▶ [AVAILABLE RECORDS]:
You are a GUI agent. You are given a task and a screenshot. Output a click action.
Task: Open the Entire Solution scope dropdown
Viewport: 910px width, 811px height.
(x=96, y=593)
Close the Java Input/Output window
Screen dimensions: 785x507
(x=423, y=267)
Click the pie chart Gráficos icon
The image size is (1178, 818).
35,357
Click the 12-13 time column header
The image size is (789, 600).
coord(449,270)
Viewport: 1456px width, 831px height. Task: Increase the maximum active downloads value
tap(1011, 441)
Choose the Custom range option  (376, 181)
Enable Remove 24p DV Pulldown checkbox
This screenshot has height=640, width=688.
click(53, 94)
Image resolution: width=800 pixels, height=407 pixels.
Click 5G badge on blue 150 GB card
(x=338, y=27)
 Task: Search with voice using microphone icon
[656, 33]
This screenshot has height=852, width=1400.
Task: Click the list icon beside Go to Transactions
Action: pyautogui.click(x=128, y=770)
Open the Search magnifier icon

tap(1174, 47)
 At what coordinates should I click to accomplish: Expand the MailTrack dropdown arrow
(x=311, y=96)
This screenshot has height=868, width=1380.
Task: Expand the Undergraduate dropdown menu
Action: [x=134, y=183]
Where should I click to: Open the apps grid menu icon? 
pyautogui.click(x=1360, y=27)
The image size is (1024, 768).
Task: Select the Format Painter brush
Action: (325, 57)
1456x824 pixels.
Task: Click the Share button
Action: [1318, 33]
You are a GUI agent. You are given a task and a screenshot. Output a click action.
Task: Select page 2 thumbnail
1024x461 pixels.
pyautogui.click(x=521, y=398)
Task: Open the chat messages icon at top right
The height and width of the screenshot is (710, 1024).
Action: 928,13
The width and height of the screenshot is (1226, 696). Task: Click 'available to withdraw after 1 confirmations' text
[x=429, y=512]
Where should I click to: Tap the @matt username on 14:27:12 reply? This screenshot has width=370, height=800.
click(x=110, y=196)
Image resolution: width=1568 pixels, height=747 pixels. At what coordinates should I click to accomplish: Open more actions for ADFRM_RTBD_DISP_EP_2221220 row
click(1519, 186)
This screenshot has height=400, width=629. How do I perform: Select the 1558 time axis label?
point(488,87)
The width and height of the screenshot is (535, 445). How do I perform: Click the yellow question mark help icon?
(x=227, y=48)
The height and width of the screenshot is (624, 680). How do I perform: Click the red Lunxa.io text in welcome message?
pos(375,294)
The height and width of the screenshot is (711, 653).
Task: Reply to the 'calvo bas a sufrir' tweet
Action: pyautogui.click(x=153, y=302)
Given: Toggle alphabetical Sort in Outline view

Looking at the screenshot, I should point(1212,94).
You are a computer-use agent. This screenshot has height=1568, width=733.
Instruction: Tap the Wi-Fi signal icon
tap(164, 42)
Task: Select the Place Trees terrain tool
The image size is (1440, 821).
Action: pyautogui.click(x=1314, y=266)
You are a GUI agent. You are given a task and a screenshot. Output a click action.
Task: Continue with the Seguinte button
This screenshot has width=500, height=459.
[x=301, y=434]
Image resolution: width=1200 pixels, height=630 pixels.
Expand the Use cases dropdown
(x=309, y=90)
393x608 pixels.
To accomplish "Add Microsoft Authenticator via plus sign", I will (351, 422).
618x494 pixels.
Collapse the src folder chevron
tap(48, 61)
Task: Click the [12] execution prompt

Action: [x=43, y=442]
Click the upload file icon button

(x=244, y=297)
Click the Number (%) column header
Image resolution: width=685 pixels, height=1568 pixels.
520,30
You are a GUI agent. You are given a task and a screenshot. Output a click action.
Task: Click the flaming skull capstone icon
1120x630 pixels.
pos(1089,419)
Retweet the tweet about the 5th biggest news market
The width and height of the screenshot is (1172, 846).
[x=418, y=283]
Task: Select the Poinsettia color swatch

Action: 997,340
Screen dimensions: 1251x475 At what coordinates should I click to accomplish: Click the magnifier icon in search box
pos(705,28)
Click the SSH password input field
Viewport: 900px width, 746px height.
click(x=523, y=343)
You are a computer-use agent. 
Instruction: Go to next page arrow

▶ [WHAT TO DO]: Of the entries above, transcribe exactly those lines that fall between the line containing "Given: Toggle alphabetical" and the line containing "Task: Continue with the Seguinte button", together with those two lines.

▶ [WRITTEN RESPONSE]:
Given: Toggle alphabetical Sort in Outline view

Looking at the screenshot, I should point(1212,94).
You are a computer-use agent. This screenshot has height=1568, width=733.
Instruction: Tap the Wi-Fi signal icon
tap(164, 42)
Task: Select the Place Trees terrain tool
The image size is (1440, 821).
Action: pyautogui.click(x=1314, y=266)
You are a GUI agent. You are given a task and a screenshot. Output a click action.
Task: Continue with the Seguinte button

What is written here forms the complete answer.